Tuesday, July 19, 2011

Euro zone paper points to bank tax to fund

Reuters
July 19, 2011

A tax on euro zone banks and cheaper, longer-dated official loans are the least risky way to provide extra funding for debt-stricken Greece, a confidential paper drafted ahead of a European summit showed on Tuesday.

With financial markets on edge two days before leaders of the 17-nation currency area hold a crucial meeting, other options that could trigger a selective or outright Greek default with far-reaching consequences remain on the table, the paper obtained by Reuters showed.

The European currency is facing the biggest crisis of its 12-year existence, with contagion threatening major economies such as Italy and Spain after three small members -- Greece, Ireland and Portugal -- needed financial rescues.

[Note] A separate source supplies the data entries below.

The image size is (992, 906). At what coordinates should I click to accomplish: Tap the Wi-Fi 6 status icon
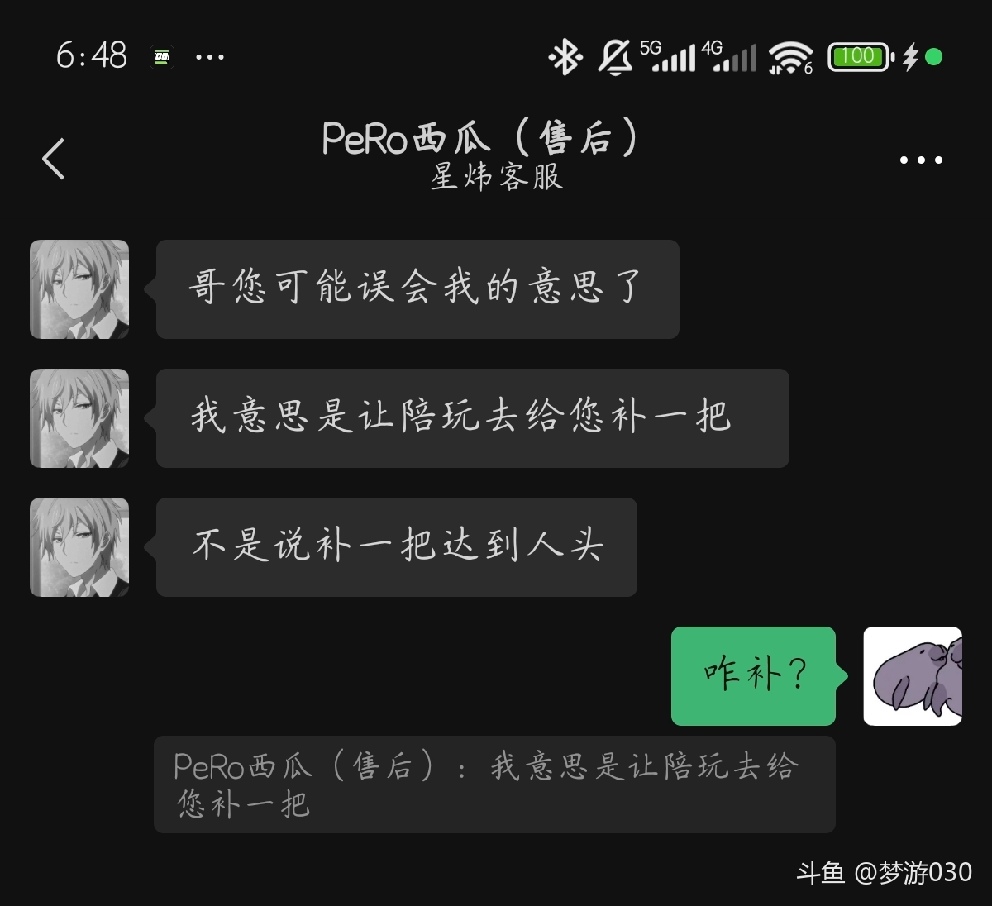(x=791, y=57)
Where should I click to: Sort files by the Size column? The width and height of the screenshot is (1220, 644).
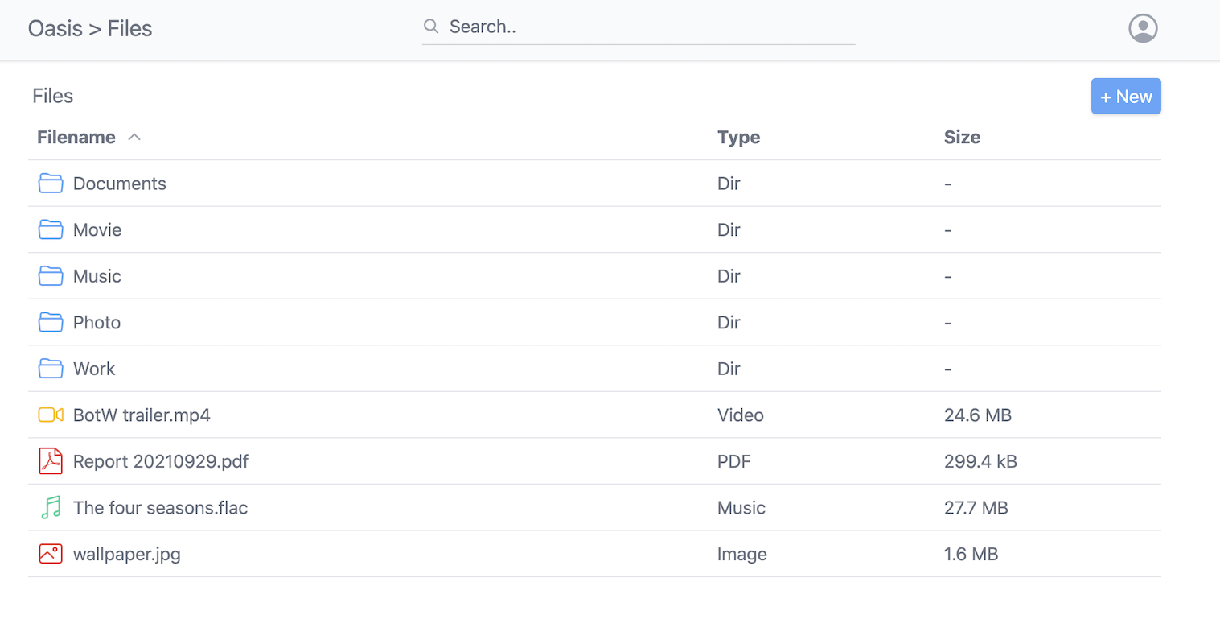962,137
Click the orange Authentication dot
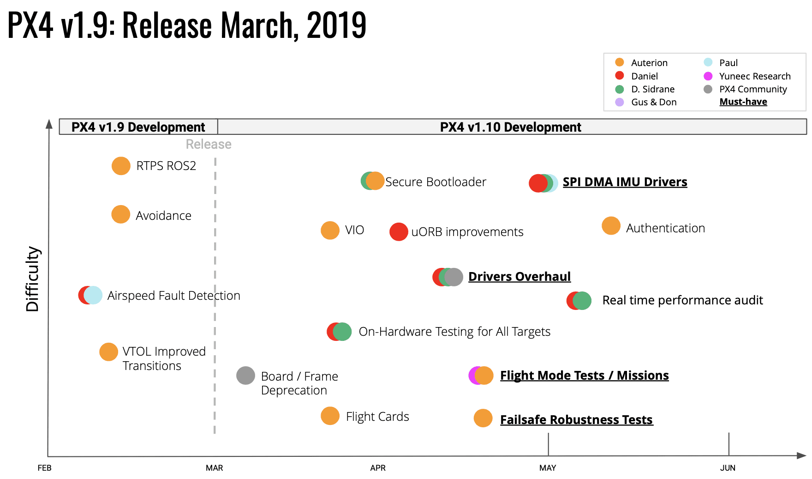This screenshot has height=479, width=812. [611, 226]
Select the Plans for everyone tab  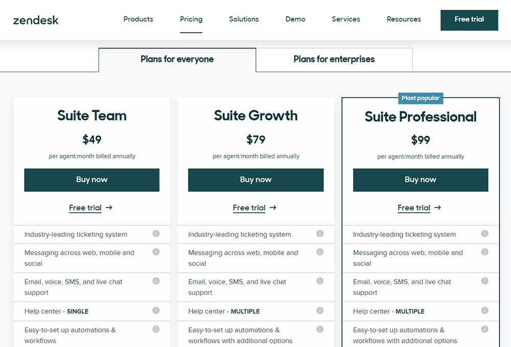177,59
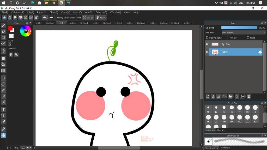Screen dimensions: 267x150
Task: Select the Eraser tool
Action: 3,32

Euro zone leaders will try to agree on a second rescue package for Greece and a strategy to halt contagion when they meet in Brussels on Thursday, after senior officials thrash out detailed proposals in talks on Wednesday.

French European Affairs Minister Jean Leonetti confirmed late on Monday that euro zone officials were eyeing a bank tax to raise extra money to help Greece, which needs a further 115 billion euros in funding by mid-2014 on top of a 110-billion-euro EU/IMF bailout agreed last year.

"It's one of the solutions we are looking at. It would have the advantage of not making us intervene directly with the banks and therefore potentially not triggering a default," he told reporters in Brussels.